Knowledge for a sustainable world

Diego Naziri, Ruth Leavett

Livestock can act as a potential pathway out of poverty for rural producers and other actors throughout the value chain, but it is dependent on market access. There has been a long history of successful export of non-livestock products from African countries to wealthier countries (particularly vegetables and flowers from East Africa), but there are relatively few examples of African countries exporting livestock products to more lucrative developed country markets.

The Natural Resources Institute (NRI) has been commissioned by the UK Department for International Development (DFID) to evaluate the potential of Commodity-Based Trade (CBT) to enable more resource poor farmers in developing countries to enter the global trade in meat and livestock products.

A case study in the Caprivi region of Namibia revealed that wider acceptance of CBT would determine substantial trade diversion towards markets where higher prices for specific meat cuts can be obtained (EU and South Africa), but that the costs need to be carefully understood because they may out-weigh the benefits.

An important reason for limited access to livestock export markets is the presence of a range of transboundary animal diseases (TADs) in Africa such as foot-and-mouth disease (FMD) that pose risks to animal and human health. The presence of TADs makes compliance with sanitary and phytosanitary (SPS) standards, which regulate international trade in agricultural products, difficult, if not impossible.

The international standard setting body World Organisation for Animal Health (OIE) has developed formal mechanisms for recognising the freedom of countries, or zones within countries, from the four TADs that represent the major threat to international trade. However, in many African countries eradication of these diseases is not technically or economically feasible, relegating farmers in endemic zones to informal markets.

Commodity-Based Trade (CBT) may offer a solution for overcoming these obstacles and could open up new markets currently denied to African livestock producers. This regulatory innovation, rather than focusing on the animal health status of the country or zone of origin, focuses on the process in which meat is produced and the measures taken to ensure that the risk of spreading TADs is minimal to negligible.

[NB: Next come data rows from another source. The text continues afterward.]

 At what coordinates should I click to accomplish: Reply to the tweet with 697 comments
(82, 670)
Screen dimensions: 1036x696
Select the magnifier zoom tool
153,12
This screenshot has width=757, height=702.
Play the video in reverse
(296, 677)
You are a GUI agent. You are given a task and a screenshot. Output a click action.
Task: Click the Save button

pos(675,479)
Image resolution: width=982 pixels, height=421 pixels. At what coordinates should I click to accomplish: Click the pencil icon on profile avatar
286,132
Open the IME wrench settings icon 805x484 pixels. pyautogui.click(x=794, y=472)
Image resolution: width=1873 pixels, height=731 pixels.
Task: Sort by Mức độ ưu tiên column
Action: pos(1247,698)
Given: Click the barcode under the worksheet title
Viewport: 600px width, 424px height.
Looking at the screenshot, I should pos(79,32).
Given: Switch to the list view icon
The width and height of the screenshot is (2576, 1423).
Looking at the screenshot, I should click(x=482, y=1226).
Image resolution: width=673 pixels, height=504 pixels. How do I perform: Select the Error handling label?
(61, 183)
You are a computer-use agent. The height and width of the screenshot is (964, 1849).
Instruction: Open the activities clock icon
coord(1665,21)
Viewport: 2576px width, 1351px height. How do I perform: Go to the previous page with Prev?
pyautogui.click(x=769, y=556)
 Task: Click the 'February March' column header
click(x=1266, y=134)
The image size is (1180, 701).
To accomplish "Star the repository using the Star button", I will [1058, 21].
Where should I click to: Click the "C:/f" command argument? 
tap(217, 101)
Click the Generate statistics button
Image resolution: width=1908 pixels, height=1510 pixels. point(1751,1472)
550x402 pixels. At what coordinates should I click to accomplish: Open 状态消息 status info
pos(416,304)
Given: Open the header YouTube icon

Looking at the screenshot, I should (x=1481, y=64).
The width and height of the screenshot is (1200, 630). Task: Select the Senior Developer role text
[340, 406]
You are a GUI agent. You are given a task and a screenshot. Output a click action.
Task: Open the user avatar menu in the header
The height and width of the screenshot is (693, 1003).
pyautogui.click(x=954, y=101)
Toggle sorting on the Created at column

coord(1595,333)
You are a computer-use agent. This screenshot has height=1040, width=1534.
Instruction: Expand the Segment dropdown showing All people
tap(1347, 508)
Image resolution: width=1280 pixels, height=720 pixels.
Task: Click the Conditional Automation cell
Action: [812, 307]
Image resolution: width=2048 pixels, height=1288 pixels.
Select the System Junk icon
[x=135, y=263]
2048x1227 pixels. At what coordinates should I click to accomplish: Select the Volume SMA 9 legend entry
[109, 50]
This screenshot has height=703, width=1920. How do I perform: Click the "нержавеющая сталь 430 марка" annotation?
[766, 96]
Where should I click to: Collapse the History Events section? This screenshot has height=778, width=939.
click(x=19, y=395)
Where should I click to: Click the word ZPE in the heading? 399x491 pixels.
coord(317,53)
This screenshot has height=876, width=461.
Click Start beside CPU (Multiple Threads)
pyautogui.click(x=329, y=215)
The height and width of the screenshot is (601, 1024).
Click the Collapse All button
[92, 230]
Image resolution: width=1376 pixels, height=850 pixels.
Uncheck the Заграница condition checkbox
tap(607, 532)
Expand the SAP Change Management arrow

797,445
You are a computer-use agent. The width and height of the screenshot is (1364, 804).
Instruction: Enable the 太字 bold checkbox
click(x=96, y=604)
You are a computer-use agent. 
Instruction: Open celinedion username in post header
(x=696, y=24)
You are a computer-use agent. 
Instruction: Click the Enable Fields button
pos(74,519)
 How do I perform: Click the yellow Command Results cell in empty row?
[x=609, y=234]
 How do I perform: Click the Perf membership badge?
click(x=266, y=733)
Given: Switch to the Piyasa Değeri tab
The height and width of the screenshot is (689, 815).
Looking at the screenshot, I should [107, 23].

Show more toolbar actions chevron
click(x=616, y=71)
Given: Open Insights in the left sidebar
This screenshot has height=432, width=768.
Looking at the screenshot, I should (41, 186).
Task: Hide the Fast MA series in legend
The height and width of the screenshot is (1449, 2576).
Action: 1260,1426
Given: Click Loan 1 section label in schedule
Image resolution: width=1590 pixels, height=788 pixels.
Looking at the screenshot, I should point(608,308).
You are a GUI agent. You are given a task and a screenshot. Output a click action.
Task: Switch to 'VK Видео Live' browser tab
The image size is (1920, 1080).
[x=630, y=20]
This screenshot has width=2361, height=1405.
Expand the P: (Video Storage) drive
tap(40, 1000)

The concept of CBT is not new and is being progressively applied by the OIE (e.g., for trade in hides, skins and corned beef). Recently the OIE has developed a standard for the safe import of de-boned beef from an FMD infected country or zone, but still many importing countries consider geographical freedom from TADs as a prerequisite for safe import of fresh meat.

The Caprivi region case study (where FMD is endemic) confirms that access to western markets would require a holistic approach that takes into account both compliance with a wide range of sanitary standards and meeting the expectations of consumers and retailers in terms of quality. However the benefits would be offset as this can be extremely costly, and under certain conditions, can make this option less attractive than targeting regional markets within Africa.

The results are therefore mixed, but we hope that by applying empirical methods to the analysis, decision makers will have a new tool to allow them to test each livestock market access case on its merits.

Our work has been discussed with the Working Group of the Standard and Trade Development Facility (STDF) at the WTO headquarters in Geneva, and then disseminated in workshops held at the International Livestock Research Institute in Nairobi (ILRI), at the Common Market for Eastern and Southern Africa in Lusaka (COMESA) and at the Meat Board of Namibia in Windhoek. A paper was also presented at the 130th Seminar of the European Association of Agricultural Economics (EAAE) in September 2012.